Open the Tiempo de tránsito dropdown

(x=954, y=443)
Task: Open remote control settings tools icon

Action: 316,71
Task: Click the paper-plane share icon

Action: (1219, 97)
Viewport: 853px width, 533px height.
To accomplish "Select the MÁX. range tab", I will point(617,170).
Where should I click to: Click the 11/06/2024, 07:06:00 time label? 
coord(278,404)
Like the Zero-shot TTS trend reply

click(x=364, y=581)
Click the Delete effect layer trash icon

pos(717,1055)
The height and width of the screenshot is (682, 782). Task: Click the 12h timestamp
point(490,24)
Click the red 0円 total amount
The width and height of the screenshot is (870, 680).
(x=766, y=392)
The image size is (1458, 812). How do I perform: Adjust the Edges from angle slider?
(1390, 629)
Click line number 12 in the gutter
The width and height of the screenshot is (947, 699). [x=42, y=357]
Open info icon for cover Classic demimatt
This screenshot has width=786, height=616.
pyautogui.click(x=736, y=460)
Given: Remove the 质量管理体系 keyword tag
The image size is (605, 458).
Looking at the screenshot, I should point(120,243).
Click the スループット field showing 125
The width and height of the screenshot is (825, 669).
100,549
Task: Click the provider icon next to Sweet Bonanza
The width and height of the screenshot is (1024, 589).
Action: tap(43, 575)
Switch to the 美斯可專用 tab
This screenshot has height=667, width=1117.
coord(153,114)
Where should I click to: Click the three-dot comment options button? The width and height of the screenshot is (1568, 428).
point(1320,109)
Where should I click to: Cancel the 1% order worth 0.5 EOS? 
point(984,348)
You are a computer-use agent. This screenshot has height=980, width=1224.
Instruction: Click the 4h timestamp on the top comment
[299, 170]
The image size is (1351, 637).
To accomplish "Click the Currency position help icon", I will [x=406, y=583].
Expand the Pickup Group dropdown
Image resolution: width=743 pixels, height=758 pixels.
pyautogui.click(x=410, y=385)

━━━━━━━━━━

▶ _Exercise aim_
Which lines run from the one containing "The image size is (1351, 637)." to the end of the entries above? Quote exactly those, and only those.

▶ _Task response_
The image size is (1351, 637).
To accomplish "Click the Currency position help icon", I will [x=406, y=583].
Expand the Pickup Group dropdown
Image resolution: width=743 pixels, height=758 pixels.
pyautogui.click(x=410, y=385)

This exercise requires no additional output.